• _Supplied entries_:
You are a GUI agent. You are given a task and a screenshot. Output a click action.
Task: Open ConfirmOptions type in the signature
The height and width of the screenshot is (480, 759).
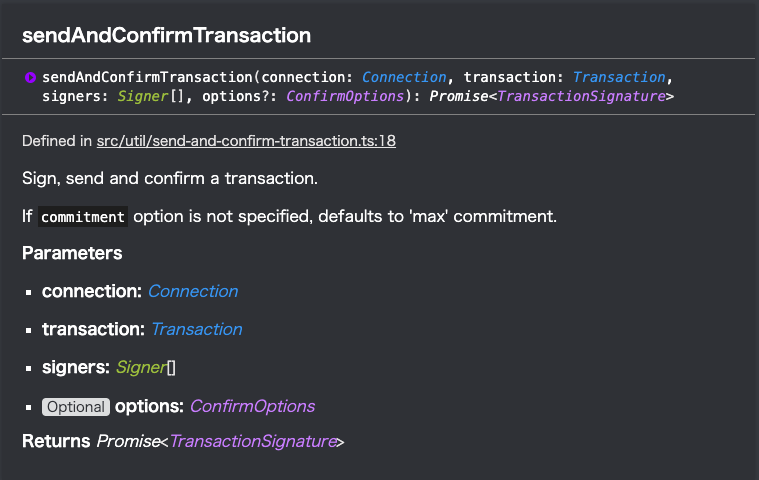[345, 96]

* * *

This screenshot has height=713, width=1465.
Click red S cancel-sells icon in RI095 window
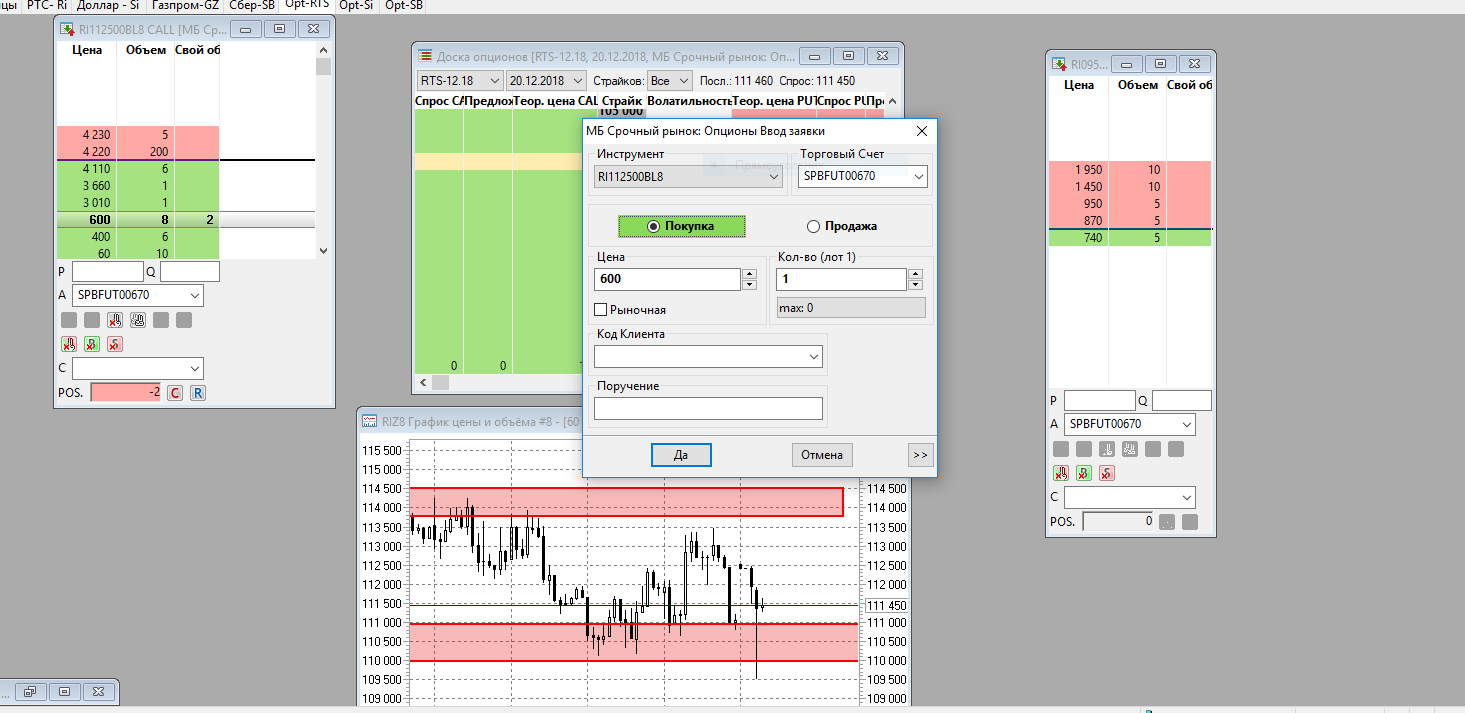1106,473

• _Work to complete_: Copy out each line of the entries above that contains the word "height".

• _Result of this exercise_:
The height and width of the screenshot is (480, 759).
This screenshot has height=713, width=1465.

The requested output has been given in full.